Il est de notoriété publique que le principe de séparation de biens érigé par la loi musulmane n’est plus un principe intangible au Maroc.

En effet, depuis la loi n°70-03 du 3 février 2004, les époux peuvent établir une convention matrimoniale qui a pour objet d’écarter le principe de séparation de biens (voir notre article « Le Contrat de Mariage et vous »).

Ce qui est moins connu, voire totalement ignoré, c’est que le principe de séparation de biens peut cesser de s’appliquer aux époux musulmans, sans qu’ils le sachent, avec toutes les conséquences financières que cela implique.

Ainsi, il suffira de l’absence de contrat entre époux mariés sous la loi musulmane au Maroc fixant la loi applicable au mariage et d’un déménagement du couple dans un pays de l’Union Européenne pour déclencher la mise à l’écart, sans le vouloir, du principe de séparation de biens.

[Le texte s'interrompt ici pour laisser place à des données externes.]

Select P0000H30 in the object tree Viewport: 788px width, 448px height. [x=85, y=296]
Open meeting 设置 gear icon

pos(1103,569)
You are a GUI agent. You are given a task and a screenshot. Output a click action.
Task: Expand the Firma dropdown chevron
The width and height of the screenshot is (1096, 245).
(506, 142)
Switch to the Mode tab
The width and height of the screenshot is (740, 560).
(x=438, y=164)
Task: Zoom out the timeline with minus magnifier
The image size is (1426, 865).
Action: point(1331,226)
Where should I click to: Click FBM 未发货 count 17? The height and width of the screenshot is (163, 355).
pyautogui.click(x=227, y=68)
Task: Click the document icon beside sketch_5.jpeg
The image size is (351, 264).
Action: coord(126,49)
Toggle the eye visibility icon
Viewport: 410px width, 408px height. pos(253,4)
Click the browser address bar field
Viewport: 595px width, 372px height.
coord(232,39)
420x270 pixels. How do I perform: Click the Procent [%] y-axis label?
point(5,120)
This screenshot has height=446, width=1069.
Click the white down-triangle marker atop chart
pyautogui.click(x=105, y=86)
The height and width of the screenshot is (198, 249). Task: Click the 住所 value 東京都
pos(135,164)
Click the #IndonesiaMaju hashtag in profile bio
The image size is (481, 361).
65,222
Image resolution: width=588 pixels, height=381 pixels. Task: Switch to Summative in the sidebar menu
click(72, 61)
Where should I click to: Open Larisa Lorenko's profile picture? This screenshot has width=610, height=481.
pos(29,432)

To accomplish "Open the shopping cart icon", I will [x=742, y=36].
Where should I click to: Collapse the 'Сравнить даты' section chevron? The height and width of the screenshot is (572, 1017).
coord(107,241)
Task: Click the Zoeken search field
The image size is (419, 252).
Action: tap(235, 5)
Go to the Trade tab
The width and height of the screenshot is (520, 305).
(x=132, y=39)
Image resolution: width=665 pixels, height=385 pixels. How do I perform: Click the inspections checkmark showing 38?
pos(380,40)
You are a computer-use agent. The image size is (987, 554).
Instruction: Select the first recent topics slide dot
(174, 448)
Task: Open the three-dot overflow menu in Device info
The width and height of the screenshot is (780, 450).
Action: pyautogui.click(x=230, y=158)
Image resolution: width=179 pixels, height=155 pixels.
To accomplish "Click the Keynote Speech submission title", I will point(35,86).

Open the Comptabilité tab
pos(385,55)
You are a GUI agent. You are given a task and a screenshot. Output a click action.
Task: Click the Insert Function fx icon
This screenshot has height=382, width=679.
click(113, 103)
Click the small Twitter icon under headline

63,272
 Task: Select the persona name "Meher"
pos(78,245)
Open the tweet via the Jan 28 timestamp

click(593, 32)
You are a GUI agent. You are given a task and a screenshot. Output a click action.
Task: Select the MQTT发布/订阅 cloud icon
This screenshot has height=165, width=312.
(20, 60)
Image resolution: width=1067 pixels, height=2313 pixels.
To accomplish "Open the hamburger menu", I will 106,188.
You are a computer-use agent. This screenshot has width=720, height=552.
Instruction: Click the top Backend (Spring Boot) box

Il arrive qu’un époux découvre à ses dépens, à l’occasion d’un divorce ou du décès du conjoint, que sous d’autres cieux, la seule forme marocaine du mariage conforme à un rite religieux musulman ne constitue pas une option expresse des époux pour le régime matrimonial marocain et qu’ il était essentiel de désigner par écrit la loi applicable au régime matrimonial et de ne pas se contenter du régime légal applicable par défaut dans le pays d’origine.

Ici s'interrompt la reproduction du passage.